**Selected text**.
Nevertheless, my interest in hypnotism had been aroused and I was sure
there was
something there that could help me with my smoking. A couple of years
later I tried it
again, this time in a squalid office in a run-down suburb of Swindon.
The hypnotist was a
seedy middle-aged man wearing a sports jacket. It worked for a couple
of months, but
then I started having the odd cigar in the pub, and before I knew it I
was back on twenty a
day.
I felt that the missing element was that of on-going support. On each
previous occasion
when I left the hypnotist I felt fine and terrific and couldn't wait to
face my fag-free
future. Then over the following days and weeks my enthusiasm and
confidence slowly
seeped away. At that point I wanted to go back to the hypnotist for a
top-up, but both of
them had told me that it was a one-hit technique, that it would work
after just one session
or it wouldn't work at all, and that was that. This point is
interesting, because by saying
this they are turning away the chance to earn money from repeat visits.

**Data for review**.
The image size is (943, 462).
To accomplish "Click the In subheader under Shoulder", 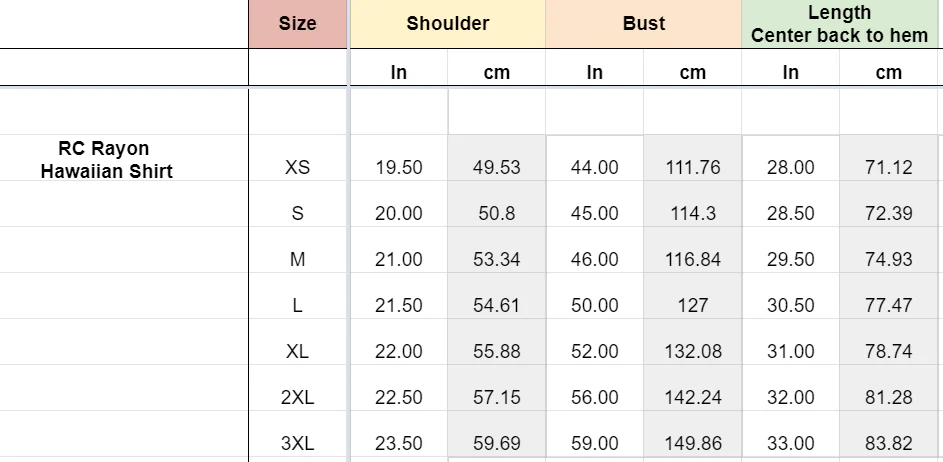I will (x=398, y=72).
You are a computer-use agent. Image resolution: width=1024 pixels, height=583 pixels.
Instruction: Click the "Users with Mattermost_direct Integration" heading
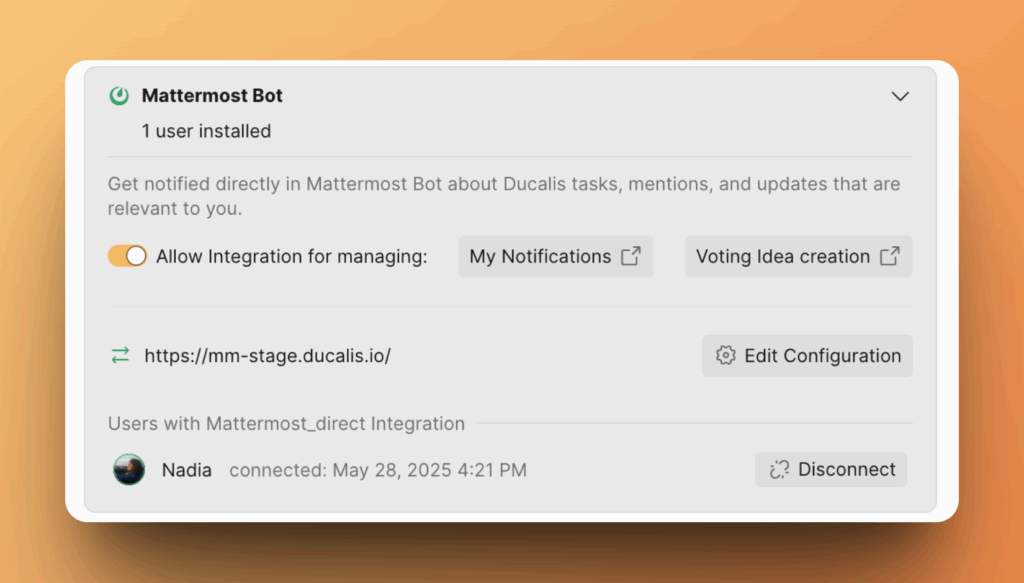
==
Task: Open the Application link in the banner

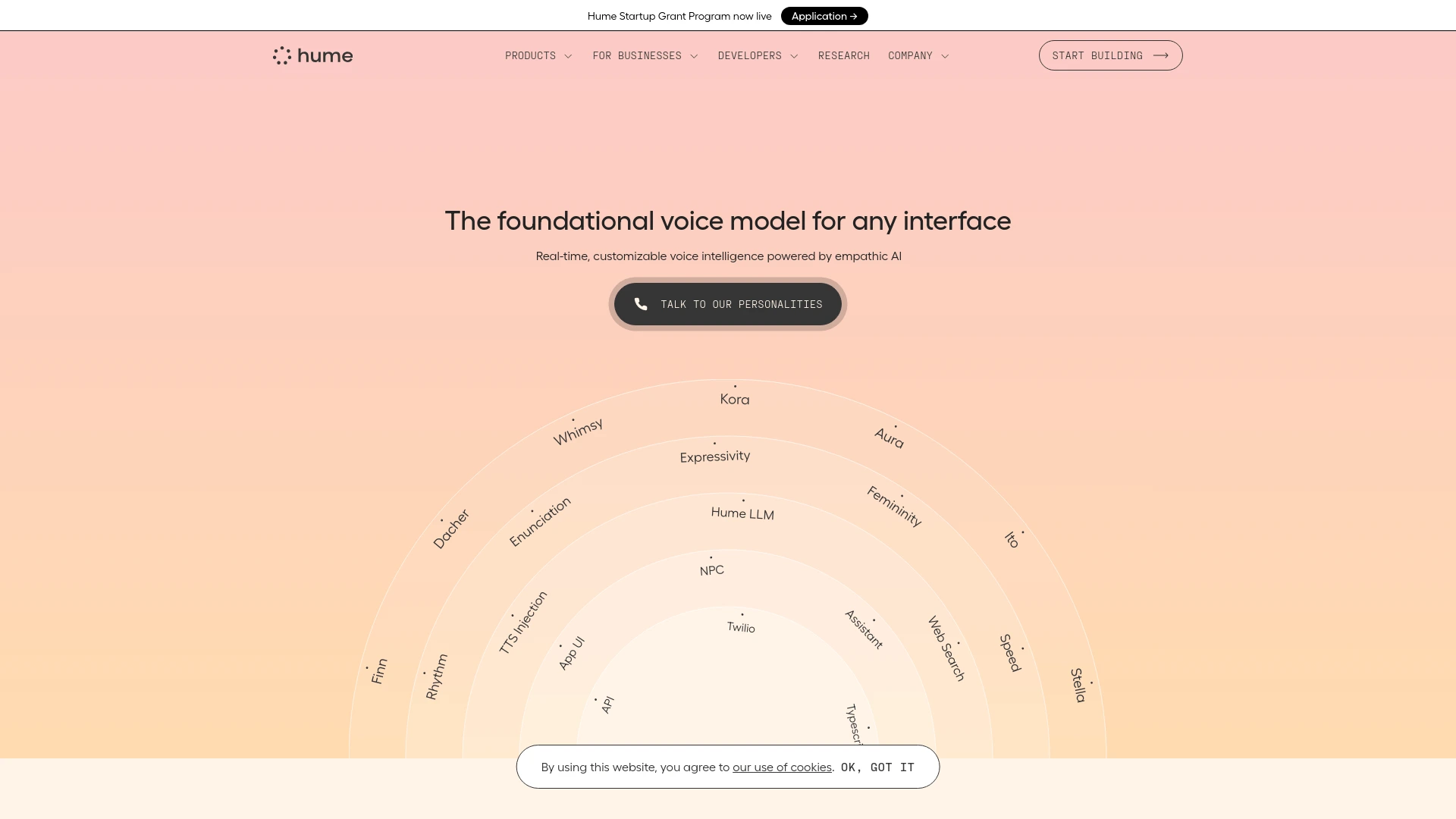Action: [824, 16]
* * *
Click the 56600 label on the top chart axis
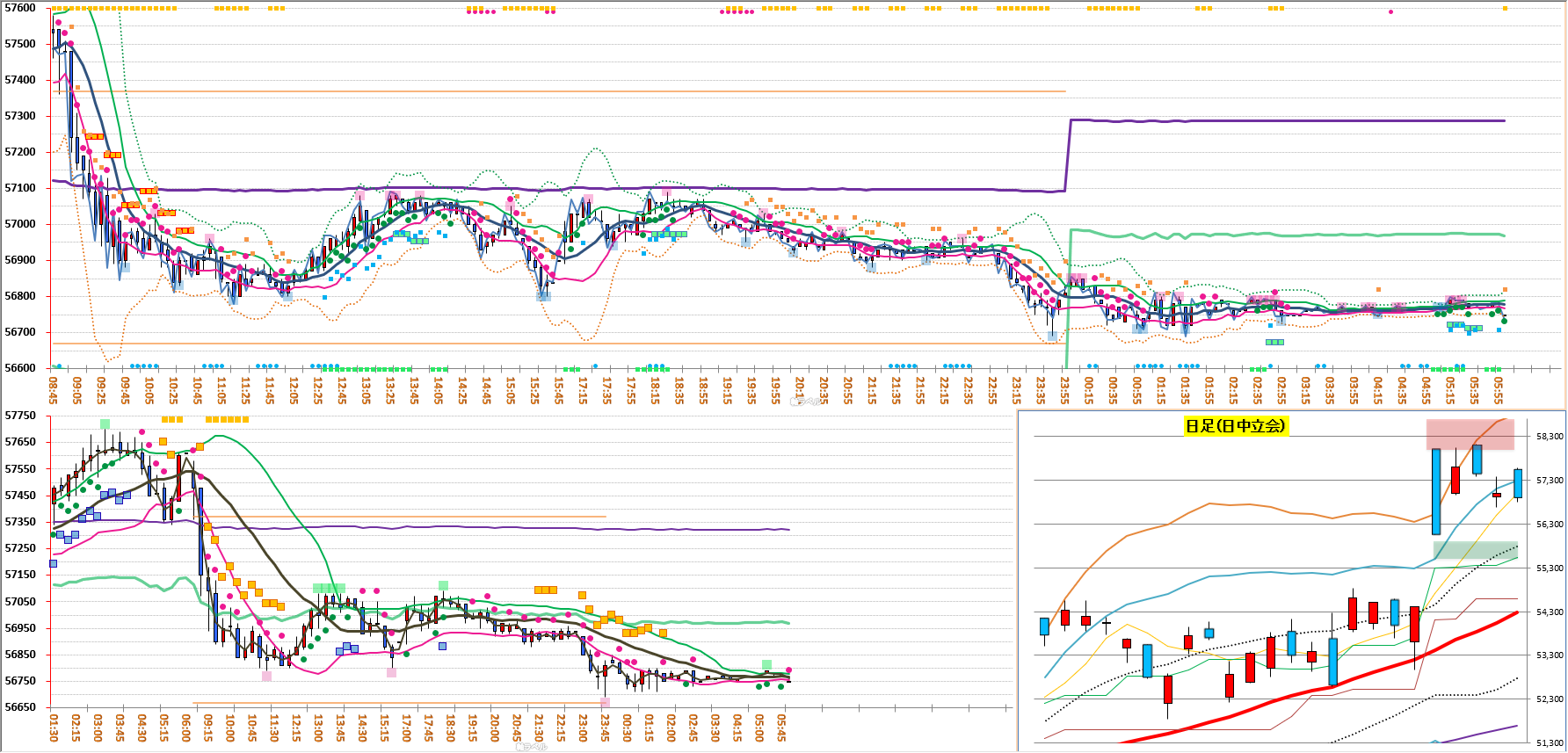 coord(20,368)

**Parts of the exercise**.
A: In the excerpt about hypnotism and smoking, where was the office of the second hypnotist the writer visited?
B: Rework the section of the hypnotism excerpt that opens with the words containing "I felt that" and closes with "from repeat visits.", putting "motivation" in place of "enthusiasm".
C: Resume the excerpt on hypnotism and quitting smoking, writing what follows its last sentence.

**Answer section**.
A: In a run-down suburb of Swindon.

B:
I felt that the missing element was that of on-going support. On each
previous occasion
when I left the hypnotist I felt fine and terrific and couldn't wait to
face my fag-free
future. Then over the following days and weeks my motivation and
confidence slowly
seeped away. At that point I wanted to go back to the hypnotist for a
top-up, but both of
them had told me that it was a one-hit technique, that it would work
after just one session
or it wouldn't work at all, and that was that. This point is
interesting, because by saying
this they are turning away the chance to earn money from repeat visits.

C:
To turn down
clear money-making opportunities like this means that they are either
extremely altruistic
and morally pure or they are pitching their marketing at a different,
more subtle level. It
could be that they consider the punter is much more likely to make a
commitment to a
one-off session for fifty quid than a three session course for a
hundred and fifty quid. You
also have to remember that both these hypnotists came up with weak
excuses why they
wouldn't give me a tape of the session or of themselves. I have found
self-hypnosis quite
useful and I really can't think of a good reason why they shoudn't have
let me have a tape
other than to get me to return to them and pay for a further session.
Maybe they aren't
that altruistic after all.
I should have learned my lesson by now but I decided to give hypnotism
one last chance.
I went to a woman in another squalid Swindon office. This time I
explained that I was
happy to book several sessions so that she could provide me with
on-going support.
However, I can't have explained it very well because she thought I
meant support prior to
stopping rather than afterwards. She must have thought she'd won the
jackpot and I
couldn't be bothered arguing. All that happened was that I had two
preparatory sessions
then the same final session I'd had from the previous therapists. The
only difference was
that I paid three times as much.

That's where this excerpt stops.